5. Berdoa dengan nama Allah yang baik. Dan “Allah” adalah nama yang paling baik. Allah bermakna dzul uluhiyah, yang maha berhak untuk disembah.
6. Berbakti kepada kedua orang tua adalah salah satu amalan shalih. Dalam hadits tersebut sang anak menginginkan amalan shalihnya tetap terjaga sampai-sampai dia kesampingkan keluarga dan budak budaknya demi mendahulukan orang tuanya.
7. Dalam hadits ini ketiga orang tersebut menggunakan kata-kata “jika/kalau” (Maka kalau Engkau tahu, aku melakukan hal itu karena mengharapkan wajah-Mu, bukakanlah satu celah untuk kami dari batu ini agar kami melihat langit). Hal ini menunjukkan kesempurnaan iman seseorang. Mereka tidak berani menjamin amalan mereka diterima tetapi mereka takut jika amalan mereka tidak diterima oleh Allah Subhanahu wa Ta’ala.
8. Sebuah amalan tidak akan bernilai jika dicampuri dengan riya.
9. Jika pada awalnya seseorang beramal untuk mengharap pujian dari Allah Subhanahu wa Ta’ala, kemudian ditengah-tengah ibadahnya masuk riya’ maka dalam hal ini ada perincian.
- Jika dia melawan rasa riya’ tersebut sampai akhir ibadah, maka selamatlah ibadahnya. Bahkan dia mendapat pahala bermujahadah.
- Jika dia kalah dan terjatuh pada riya’, maka ini juga perlu dirinci:
- Jika amalannya bersambung dalam satu rangkaian ibadah. Misalnya ada seseorang yang sholat kemudian ditengah-tengah muncul riya maka ibadahnya tetap sah namun cacat.

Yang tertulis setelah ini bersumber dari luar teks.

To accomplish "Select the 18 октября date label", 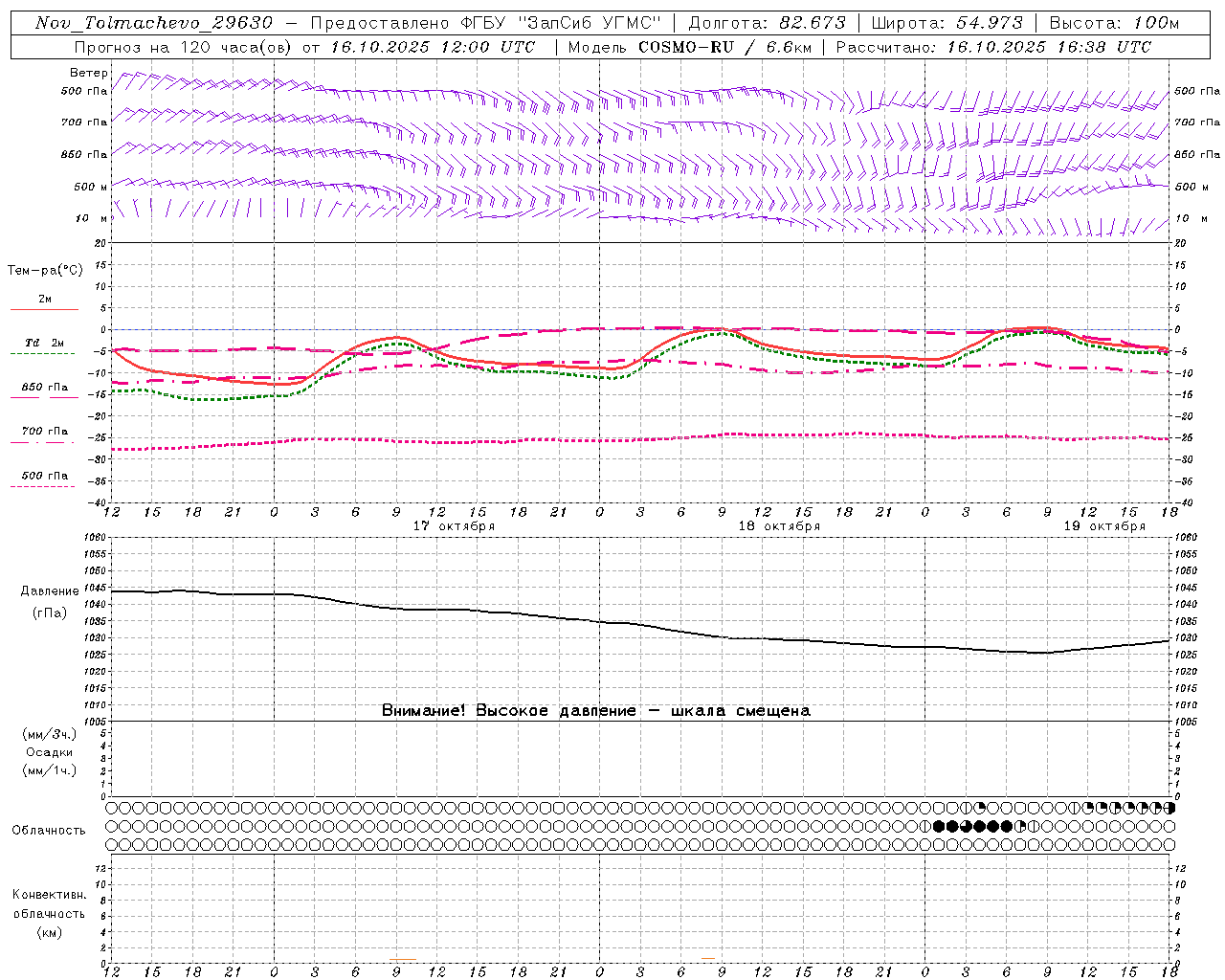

- Jika amalannya terpisah. Misalnya, sedekah tiap bulan, maka ibadah yang ikhlas diterima, sedangkan yang terdapat riya tidak diterima
Dicatat dari pelajaran kitab Riyadhus Shalihin, bab ikhlas, hadits nomor 12 yang disampaikan oleh Ustadz Khidir bin Muhammad Sunusi di Masjid Jajar, Surakarta.